I feel my mind going 100 MPH with memories of everything that's happened in my life.

Assault

Bullying

Self hate

Constant betrayal

And the worst no hope

Why am I even here? Why? All people do is push me around I CANT FUCKING TAKE IT

Im so tired of feeling this pain constantly. The feeling of self pitty, loneliness, meaningless...

I look around in my room throwing things to the floor finding anything. I go through a drawer and find scissors. I hold the scissors while lifting my pants to my knee. I place is just high enough to where people won't see it and press the scissors against my skin.

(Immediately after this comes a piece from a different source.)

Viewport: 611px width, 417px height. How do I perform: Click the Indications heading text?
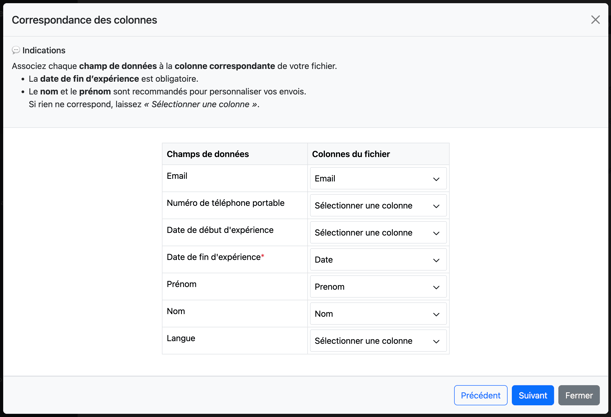[44, 51]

I only felt a pinch and when I look at the leg blood begins slowly to pour down on my leg. I watch as it slowly pours half way down before I decided to wipe it. I didn't want anyone to notice the cut so I go to the bathroom and grab rubbing alcohol to clean the wound. I go back to my room to rip a random shirt I didn't use to wrap and wound.

The pain felt good, the physical pain other than the internal pain. It was hard to explain but I would rather feel that then the pain I'd felt before.

*

I put my pants back down and get to bed to fall sound asleep.